すぐそこまで出ていた言葉を押し込み、無理やり飲んだ。じっとりとしたものが背中だけでなく神経にも伝う。


「呼吸を極めれば、様々なことができるようになる。」


呆然と突っ立って状況を眺めることしかできないことに無力感さえ感じてくる。
これは柱から隊士へのただの助言だ。そんなことは既に分かりきっている。分かっているのに、受け入れがたかった。自分だって散々柱から学んで吸収してこんなに成長できたのだ。それなのに。


「心陽!良かった、無事だったんだな」


大きな怪我も無さそうで本当に良かった、と笑って炭治郎は言った。だが、心陽は知っている。彼のほうがよっぽど重傷であると。呼吸は通常よりしづらそうで、楽そうには見えない。
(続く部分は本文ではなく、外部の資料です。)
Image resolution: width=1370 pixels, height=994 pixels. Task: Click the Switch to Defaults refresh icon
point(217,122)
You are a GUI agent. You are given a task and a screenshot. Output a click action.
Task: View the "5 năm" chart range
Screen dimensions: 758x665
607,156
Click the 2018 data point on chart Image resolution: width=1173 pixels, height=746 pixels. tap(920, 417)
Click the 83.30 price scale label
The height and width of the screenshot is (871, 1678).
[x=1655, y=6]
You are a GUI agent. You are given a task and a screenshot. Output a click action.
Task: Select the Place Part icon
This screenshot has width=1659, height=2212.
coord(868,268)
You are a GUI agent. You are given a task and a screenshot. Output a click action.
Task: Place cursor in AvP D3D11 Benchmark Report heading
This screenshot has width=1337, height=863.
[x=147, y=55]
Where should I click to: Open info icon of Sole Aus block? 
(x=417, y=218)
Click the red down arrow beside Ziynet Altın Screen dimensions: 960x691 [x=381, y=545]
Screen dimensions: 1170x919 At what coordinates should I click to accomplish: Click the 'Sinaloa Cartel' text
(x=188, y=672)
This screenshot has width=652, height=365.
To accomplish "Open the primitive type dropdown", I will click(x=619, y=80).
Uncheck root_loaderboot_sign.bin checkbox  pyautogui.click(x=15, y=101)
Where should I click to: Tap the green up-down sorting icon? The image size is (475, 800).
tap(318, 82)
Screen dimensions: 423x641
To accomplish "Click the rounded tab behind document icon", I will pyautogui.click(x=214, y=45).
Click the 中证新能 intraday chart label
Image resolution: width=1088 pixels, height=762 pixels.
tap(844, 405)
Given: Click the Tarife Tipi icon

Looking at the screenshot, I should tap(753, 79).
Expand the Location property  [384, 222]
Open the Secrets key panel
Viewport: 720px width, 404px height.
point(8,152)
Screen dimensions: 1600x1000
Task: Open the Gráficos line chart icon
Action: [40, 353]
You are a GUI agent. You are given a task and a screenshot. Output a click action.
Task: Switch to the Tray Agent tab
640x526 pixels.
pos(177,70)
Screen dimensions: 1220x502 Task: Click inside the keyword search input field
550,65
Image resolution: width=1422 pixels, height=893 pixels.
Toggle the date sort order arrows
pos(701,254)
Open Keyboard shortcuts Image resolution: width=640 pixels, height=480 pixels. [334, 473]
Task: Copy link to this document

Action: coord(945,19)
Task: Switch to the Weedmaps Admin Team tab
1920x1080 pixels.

……この人は自分よりも他人の心配をする。負け惜しみなのかは分からないが、かえってその態度がじとじとしたものを生み出していくのだ。
炭治郎のやさしい赤の瞳が心陽を見つめる。


「乗客の死亡者及び重傷者はいませんでした。」

「そうか。乗客を集め、連結を断ち切ったのは機転の効く判断だったな!」

「師範から今までの鍛錬や任務で、多くのことを学べたおかげです。それに、数多くの乗客の命を守ってくださりありがとうございます。」


なぜこうも話したくないときにべらべらと口が回るのか。
あのときもそうだ。この人と花火を見たときも、心陽は饒舌だった。

考えを遮るように夜空を見上げる。少し欠けた下弦だった。


「では竈門少年、君はもう無理せず……」



────ドォン!!!



一際大きい地響きが辺りを覆った。